A deficiency of the enzyme ornithine transcarbamylase (OTC) in humans causes life-threatening hyperammonemic crises.  The OTC gene enables the body to make an enzyme that is a critical player in the urea cycle, a process that ensures excess nitrogen is excreted by the kidneys. Left unchecked, accumulating nitrogen becomes a toxic form of ammonia. Infants with OTC deficiency can suffer their first metabolic crisis as newborns. Up to 50 percent die or sustain severe brain injury, and survivors typically need a liver transplant by age 1. Gene therapy could cure OTC deficiency, but currently used viruses, such as adeno-associated virus (AAV), are not optimal in the neonatal setting.

What’s new

A research team led by Children’s National Health System and the University of Pennsylvania reasoned that the newborn liver may be an ideal setting for AAV-mediated gene correction using CRISPR-Cas9 gene editing. They intravenously infused two AAVs into two-day-old mice with partial OTC deficiency. One AAV expressed Cas9 and the other expressed a guide RNA and a donor OTC DNA. This resulted in correction of the mutation in 10 percent of liver cells and increased survival in mice challenged with a high-protein diet, which normally exacerbates disease. After consuming a high-protein diet for one week, the treated newborns had a 40 percent reduction in ammonia compared with the untreated group. The correction appears to last long term. The study “provides evidence for efficacy of gene editing in neonatal onset OTC deficiency,” says Mark L. Batshaw, M.D., Physician-In-Chief and Chief Academic Officer at Children’s National, and a study co-author. “This study provides convincing evidence for efficacy of in vivo genome editing in an authentic animal model of a lethal human metabolic disease,” the research team concludes.

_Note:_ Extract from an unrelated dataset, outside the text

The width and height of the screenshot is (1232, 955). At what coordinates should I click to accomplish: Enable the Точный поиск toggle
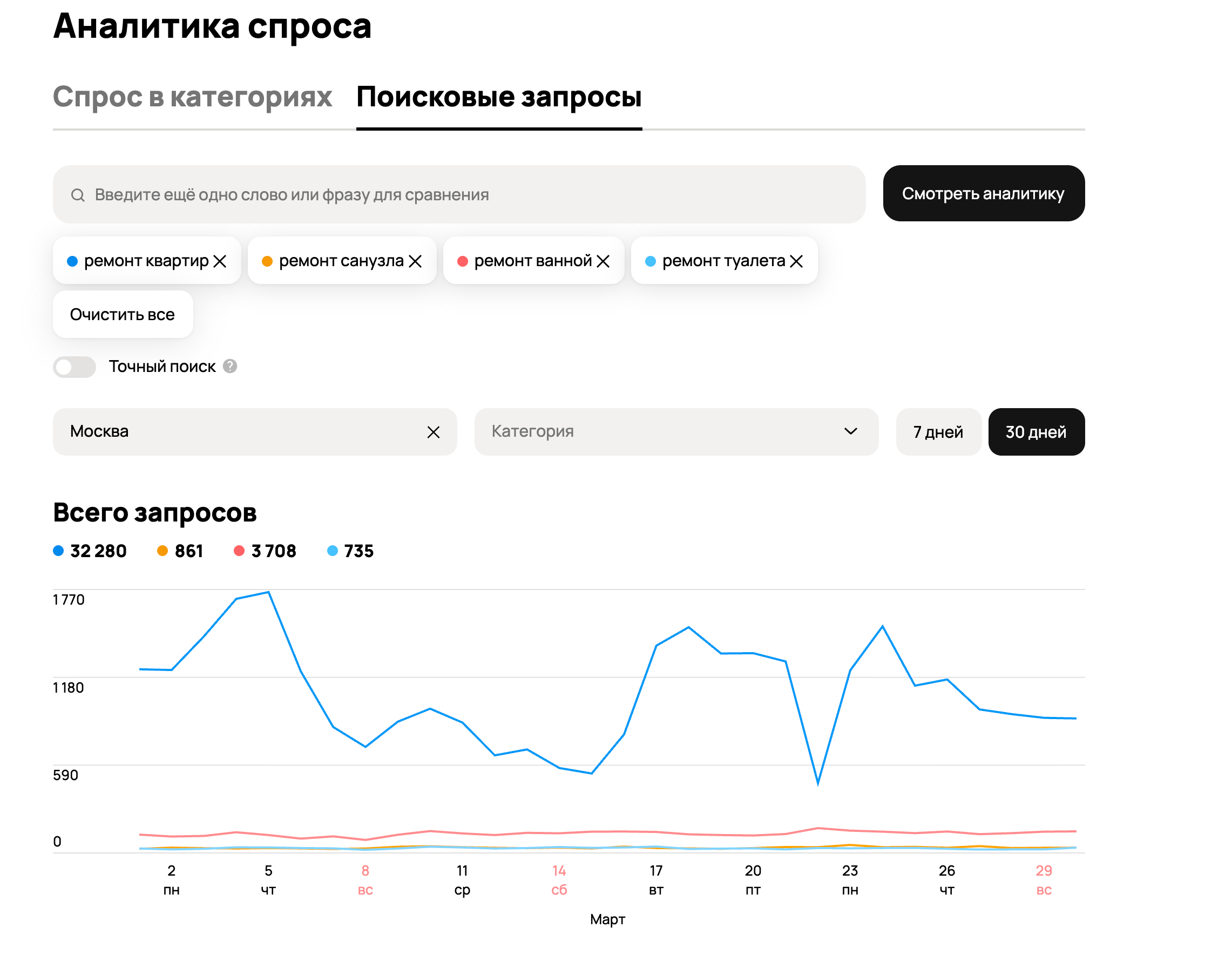tap(75, 367)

Questions for future research

Q: More than 400 mutations can cause OTC deficiency, and each would require a separate gene-editing approach. Is it possible instead to insert the OTC genome using CRISPR-Cas9 to correct the disorder irrespective of the mutation?
Q: Will such gene editing also work in adult animal models of the OTC disorder?
Q: Do these encouraging results in animals translate to efficacy in infants?

Source: Yang, Y., L. Wang, P. Bell, D. McMenamin, Z. He, J. White, H. Yu, C. Xu, H. Morizono, K. Musunuru, M.L. Batshaw and J.M. Wilson. “A dual AAV system enables the Cas9-mediated correction of a metabolic liver disease in newborn mice.” Published Feb. 1, 2016 by Nature Biotechnology.